When Marcus Aurelius was asked why he believed in the gods, he
said: "True, the gods are not discernible by human sight, but neither
have I seen my soul and yet I honour it. So then I believe in the gods
and I honour them, because again and again I have experienced their
power." Not logic but life convinced him of the gods. Seneca said: "The
first essential of the worship of the gods is to believe that there are
gods...and to know those gods who preside over the world, because they
control the universe with their power, and work for the safety of the
whole human race, while they still remember each individual person."
Epictetus said: "You must know that the most important thing in
reverence for the gods is to have right beliefs that they are and that
they order all things righteously and well."
We must believe not only that God exists but also that he cares
and is involved in the human situation. For the Christian that is easy,
for God came to the world in Jesus Christ to tell us how much he cares.
11:7 It was by faith
that Noah, when he had been informed by God about things that were still
unseen, reverently accepted the message and built an ark to preserve
his household in safety. Through that faith he passed judgment on the
world and became an heir of the righteousness which is the result of
faith.
The Old Testament story of Noah is in Genesis 6:1-22; Genesis 7:1-24; Genesis 8:1-22.

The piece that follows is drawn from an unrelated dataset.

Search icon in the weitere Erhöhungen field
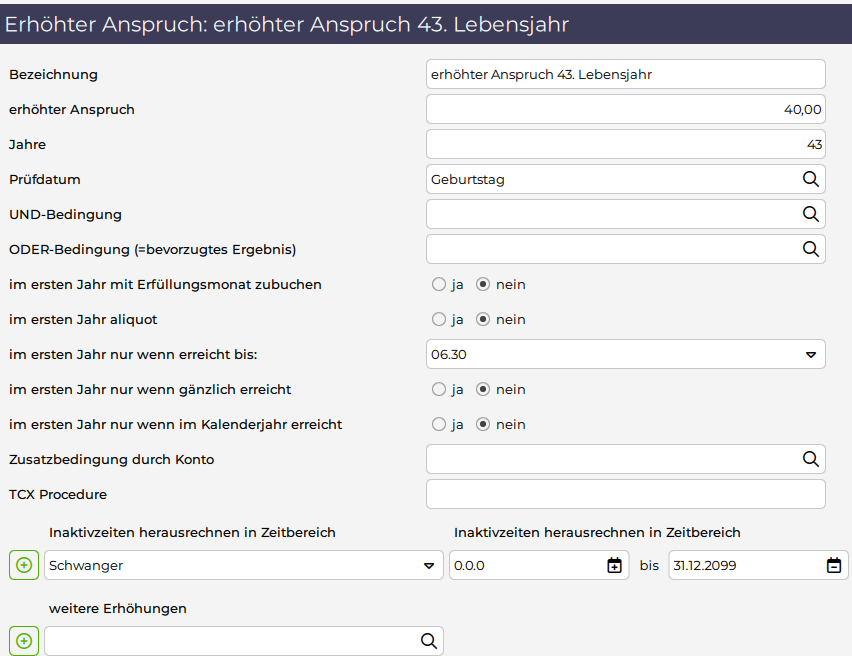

The earth was so wicked that God decided that there remained nothing to
do but destroy it. He told Noah his purpose of judgment and instructed
him to build an ark in which he and his family and the representatives
of the animal creation might be saved. With reverence and obedience Noah
took God at his word and so in the destruction of the world he was
preserved.
As is usually the case, legend adds many a detail to this story.
The writer to the Hebrews must have known these legends and they must
have helped to add vividness to the picture in his mind. One story tells
how Noah was in doubt as to the shape he was to give the ark. God
revealed to him that it was to be modelled on a bird's belly and was to
be constructed of teak wood. Noah planted a teak tree and in twenty
years it grew to such a size that out of it he was able to build the
entire ark. Another story tells that, after he had been forewarned by
God, Noah made a bell of plane wood, about five feet high, and that he
sounded it every day, morning, noon and evening. When he was asked why,
he answered: "To warn you that God will send a deluge to destroy you
all." Another story tells that, when Noah was building the ark, the
people laughed at him and counted him mad. But he said to them: "Though
you rail at me now, the time will come when I shall rail at you; for you
will learn to your cost who it is that punishes the wicked in this
world and reserves for them a further punishment in the world to come."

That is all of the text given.